Brief => I'd like every line in the following listing that holds "Task" copied.

Data provided =>
* * * * * * * * *

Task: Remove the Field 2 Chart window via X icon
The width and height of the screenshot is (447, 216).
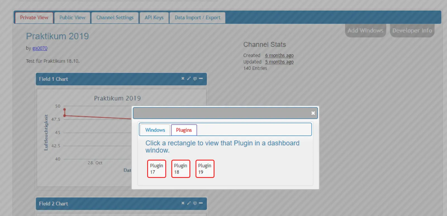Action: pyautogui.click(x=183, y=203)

* * * * * * * * *

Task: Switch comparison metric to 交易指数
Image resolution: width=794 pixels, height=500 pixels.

* * * * * * * * *

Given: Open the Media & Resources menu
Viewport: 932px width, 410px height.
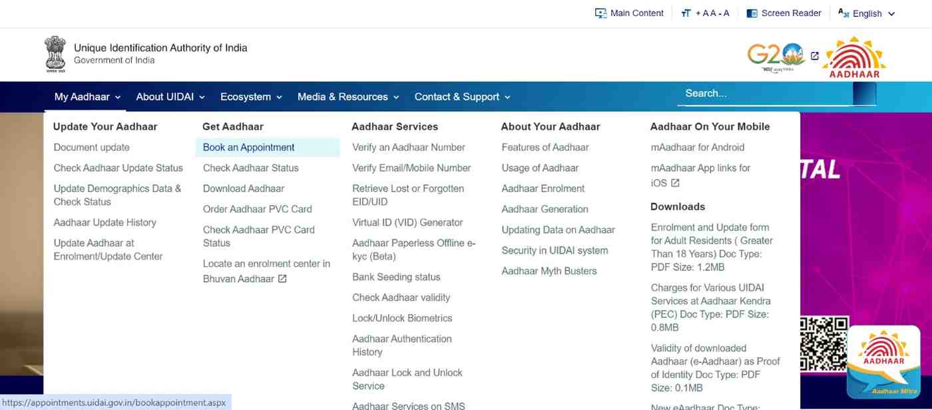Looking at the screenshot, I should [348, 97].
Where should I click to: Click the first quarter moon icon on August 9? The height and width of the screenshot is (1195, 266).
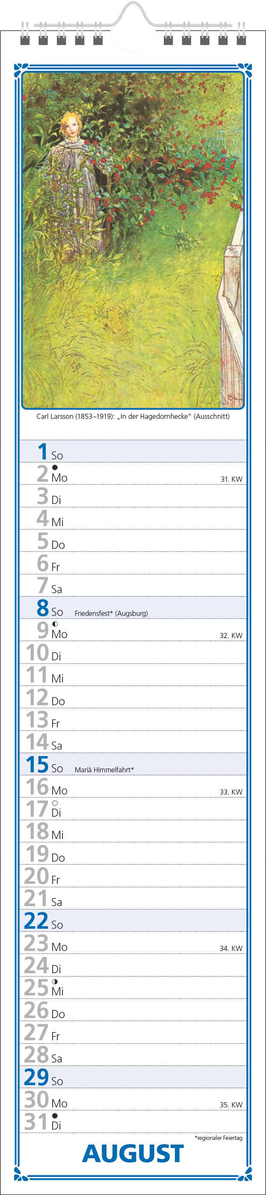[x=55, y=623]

* * * * * * * * *

Result of the exercise =>
Task: Remove the Field 2 Chart window via X icon
Task: Switch comparison metric to 交易指数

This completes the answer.